Je ne cherche pas de sens absolu. Juste une intention. La mienne. Mais aussi celle de Marie-Ève et Geneviève. Pour le.la lecteur.e, mon intention n’aura peut-être aucune importance. Je la façonne en expérimentant des procédés littéraires. Décrire ou pas les corps, les espaces. Le bon dosage dans la représentation. Je décide d’un angle de perception, plus ou moins ouvert. Je peux nommer les personnages. Ou bien ne pas les nommer. Mais je les nomme.
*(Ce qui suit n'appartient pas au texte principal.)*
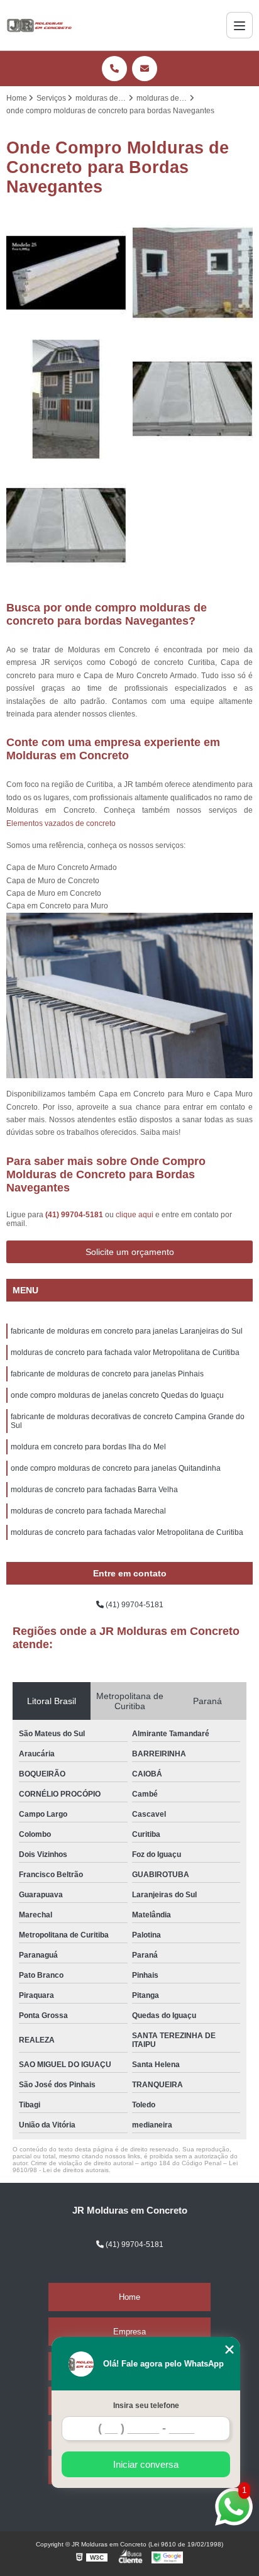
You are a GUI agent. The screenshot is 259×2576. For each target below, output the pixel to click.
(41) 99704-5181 (75, 1214)
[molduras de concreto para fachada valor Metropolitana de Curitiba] (66, 273)
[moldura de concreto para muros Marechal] (66, 526)
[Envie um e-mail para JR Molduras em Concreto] (144, 68)
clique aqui (134, 1214)
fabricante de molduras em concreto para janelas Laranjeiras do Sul (127, 1331)
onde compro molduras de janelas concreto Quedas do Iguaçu (117, 1395)
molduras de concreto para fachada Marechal (88, 1511)
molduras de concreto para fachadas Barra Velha (94, 1489)
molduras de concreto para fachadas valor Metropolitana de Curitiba (127, 1532)
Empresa (129, 2331)
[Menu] (239, 25)
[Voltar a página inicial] (39, 25)
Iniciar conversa (146, 2464)
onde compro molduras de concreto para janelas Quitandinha (116, 1468)
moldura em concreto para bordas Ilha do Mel (88, 1446)
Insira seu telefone (146, 2405)
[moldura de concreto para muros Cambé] (193, 399)
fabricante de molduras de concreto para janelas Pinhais (107, 1373)
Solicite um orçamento (129, 1252)
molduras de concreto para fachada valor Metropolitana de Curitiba (125, 1352)
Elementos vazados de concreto (61, 823)
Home (129, 2297)
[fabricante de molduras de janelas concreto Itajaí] (66, 399)
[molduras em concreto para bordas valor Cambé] (193, 273)
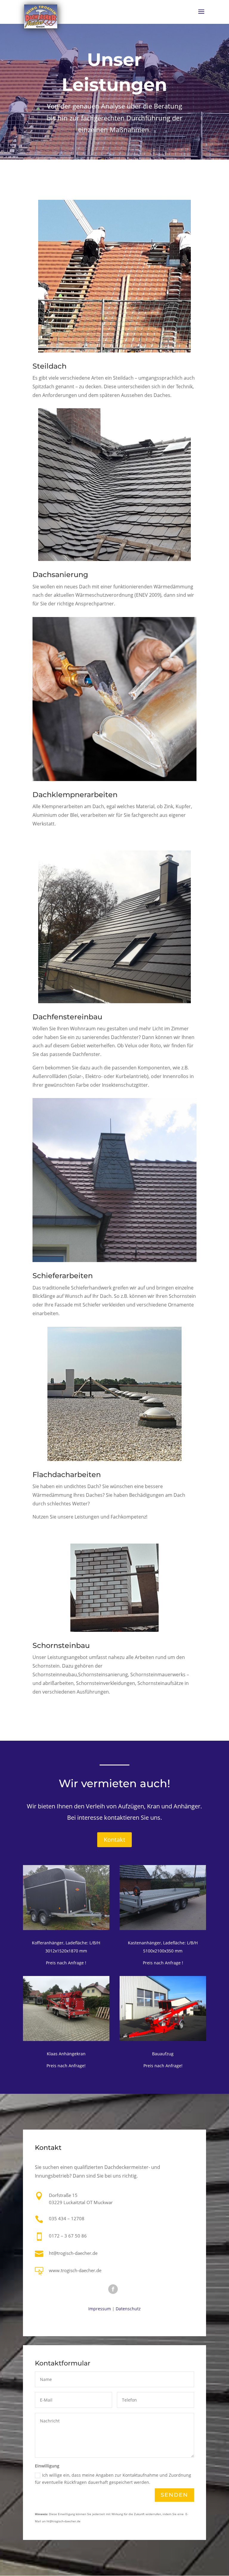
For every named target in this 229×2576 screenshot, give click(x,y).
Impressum (99, 2308)
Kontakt (114, 1840)
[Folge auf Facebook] (113, 2289)
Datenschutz (128, 2308)
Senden (174, 2495)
Marie-Ève et Geneviève. Première intention, Marie-Ève et Geneviève se rencontrent à la terrasse d’une micro-brasserie. Ou bien, Marie-Ève et Geneviève se rencontrent à la terrasse du Griendel, à Québec. Je n’ai pas dit qu’elles se sont donné rendez-vous. J’écris, « se rencontrent ».
Marie-Ève a déjà deux vies derrière elle. Elle attend l’occasion de fuir la troisième, et de recommencer encore une fois. Geneviève est une éternelle observatrice, se nourrit des autres, de leurs détails affectifs. Elle reste immobile, tout se déroule autour d’elle. Geneviève change dans son immobilité. Voilà deux intentions en moi, dans mon corps d’écrivain à l’instant où j’écris, « Marie-Ève et Geneviève se rencontrent ». C’est une possibilité.
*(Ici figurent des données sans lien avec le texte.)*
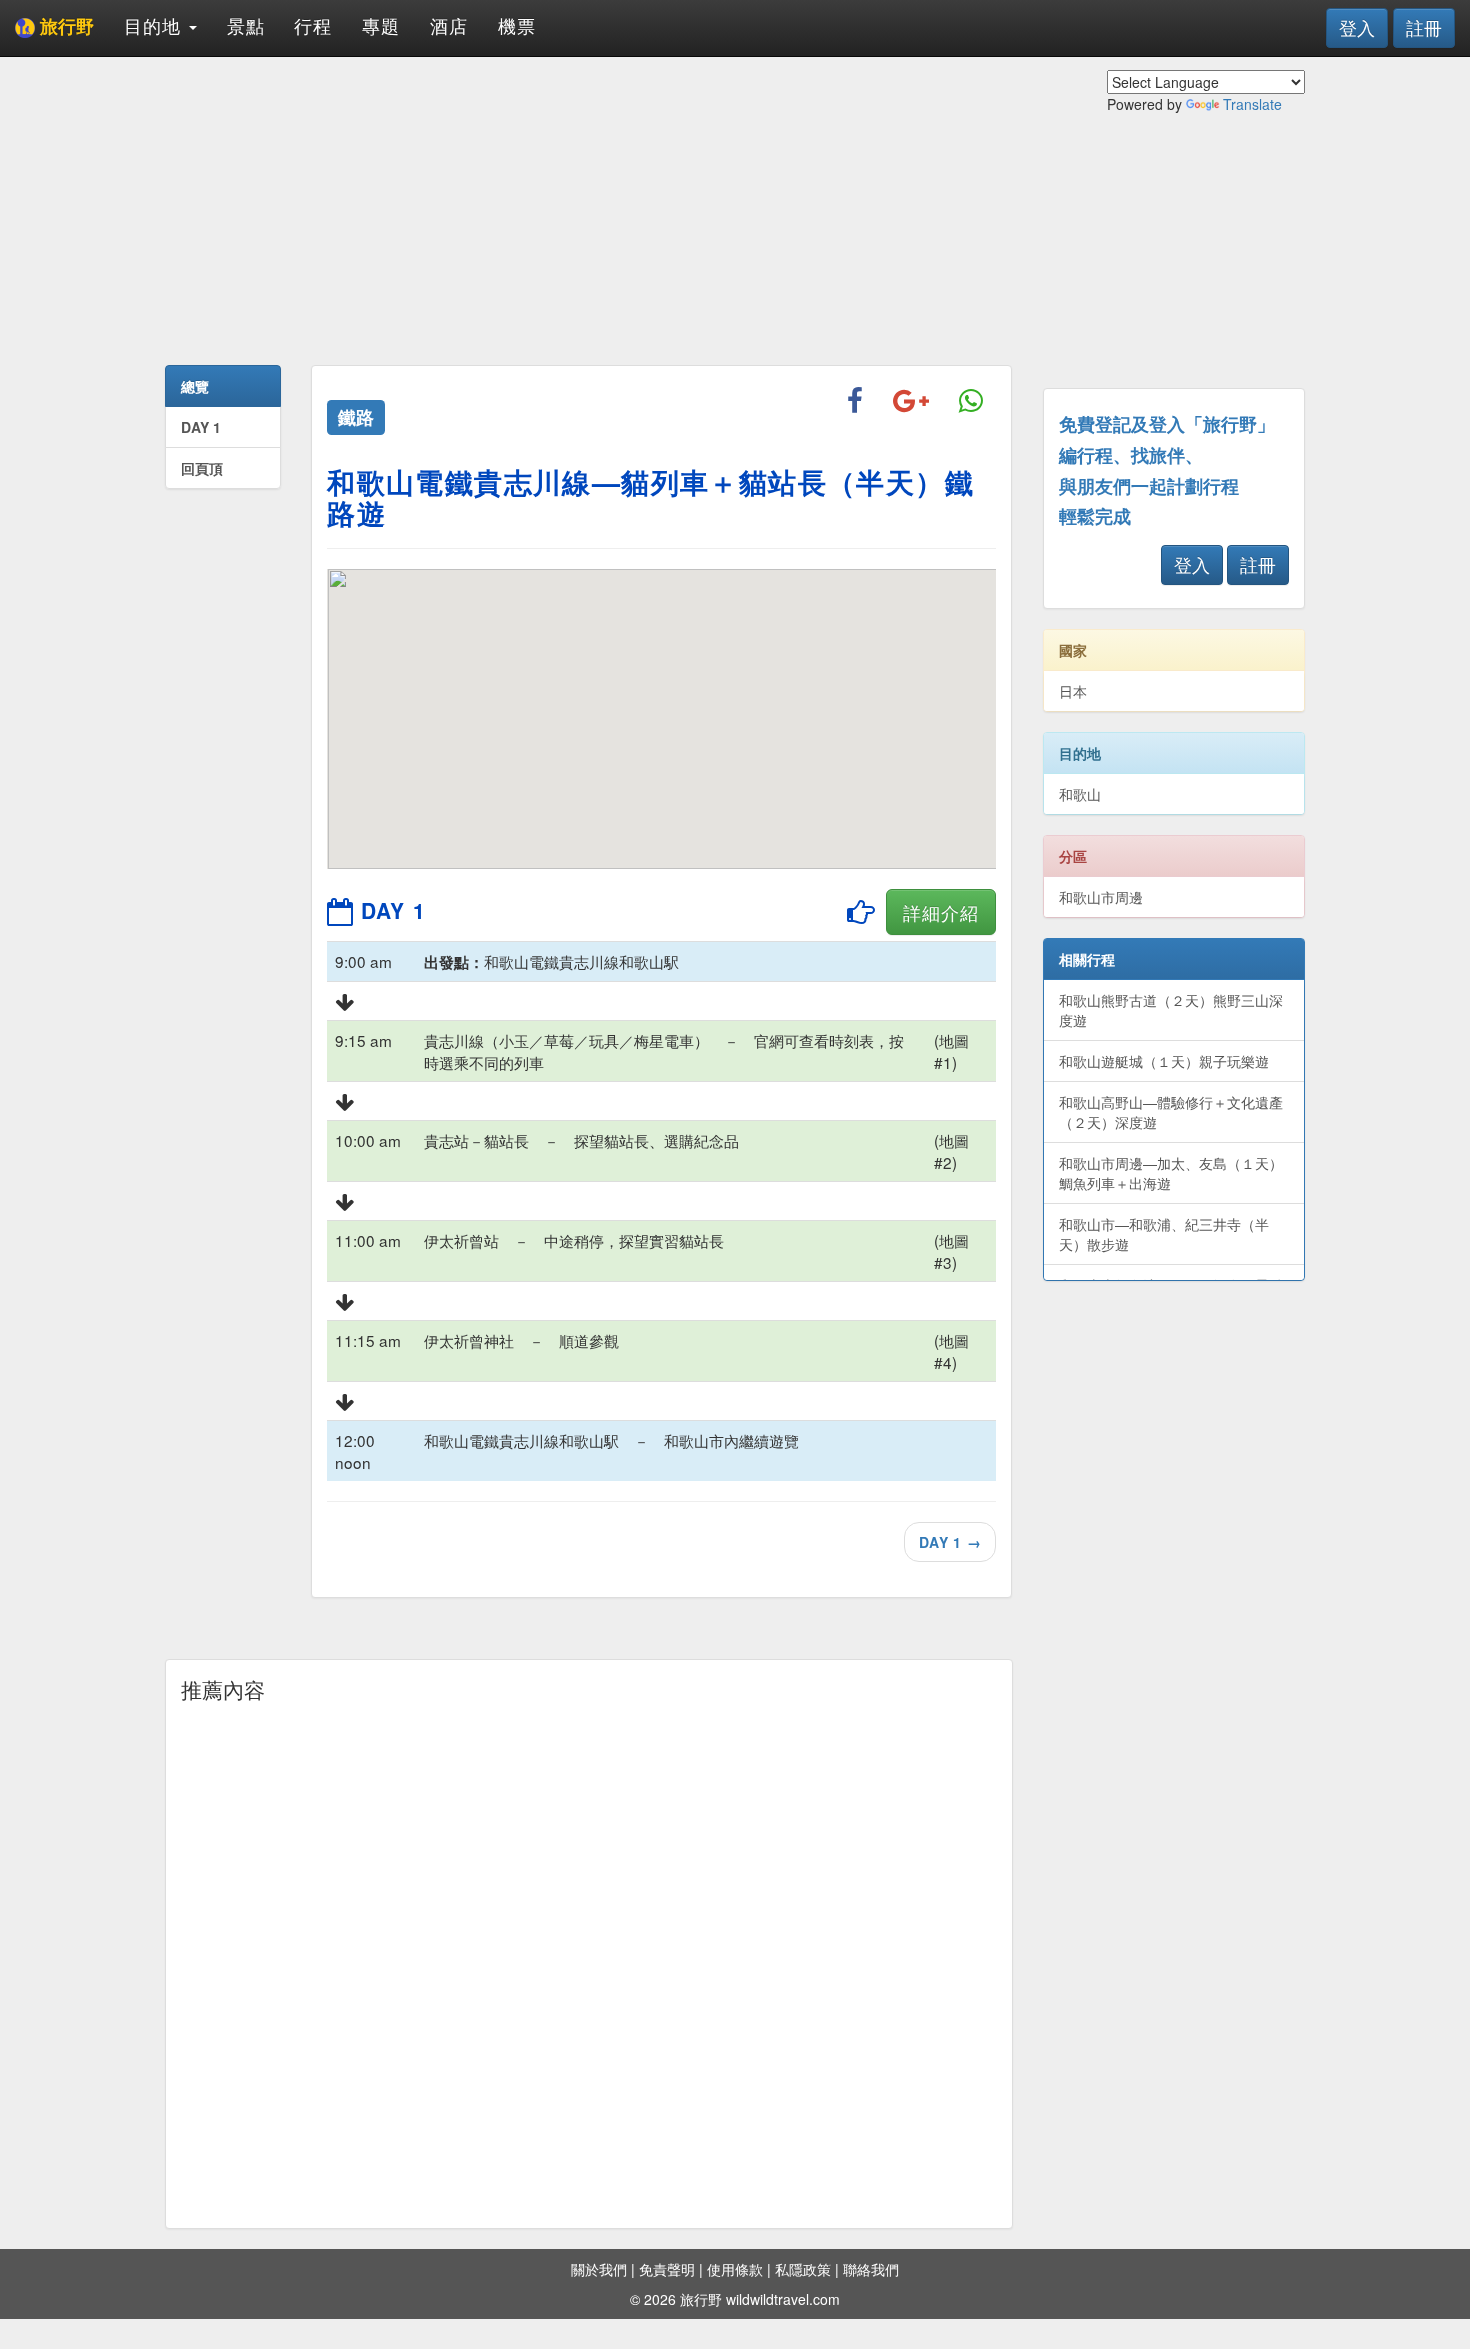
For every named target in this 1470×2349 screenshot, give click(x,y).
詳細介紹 (941, 912)
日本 (1073, 691)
M-E et G se rencontrent. M-E et G se rencontrent à la terrasse d’un bar.
Ou encore. Marie-Ève (cheveux rasés noirs, tatouage à l’arrière du crâne, deux bras en métal, démarche boiteuse) et Geneviève (cheveux très longs qui continuent à changer de couleur et à bouger autour de son visage comme si un vent les habitait ; on oublie toujours sa silhouette parce que le mouvement incessant de ses cheveux capte toute l’attention de l’entourage) se rencontrent à la terrasse du pub Griendel, à Québec.
Je réécris. J’expérimente d’autres possibilités. Leonardo Sciascia disait que la technique était sa passion, son idéologie, sa croyance. Chaque mot doit trouver sa place. Je tente d’être en cohérence avec moi-même. Je réécris, expérimente d’autres représentations de ce premier instant, la rencontre. Puis, quelquefois, je m’oublie un peu, ferme les yeux. Les doigts poursuivent le travail, les mots-eaux se défoulent, envahissent, me submergent. Les personnages trichent avec mon intention, le sens dérape un peu (ou beaucoup) vers des contrées improvisées desquelles je serai étonné à la prochaine relecture, vers un contact imprévu, des répliques accompagnées d’un verre qui tombe et se brise contre le sol. Parfois, ma main se trompe de lettre, créant un mot à la place de celui que j’avais pensé. Je relis, coupe un adjectif, un adverbe. On recommence. Marie-Ève et Geneviève se rencontrent à la terrasse du pub Griendel, à Québec.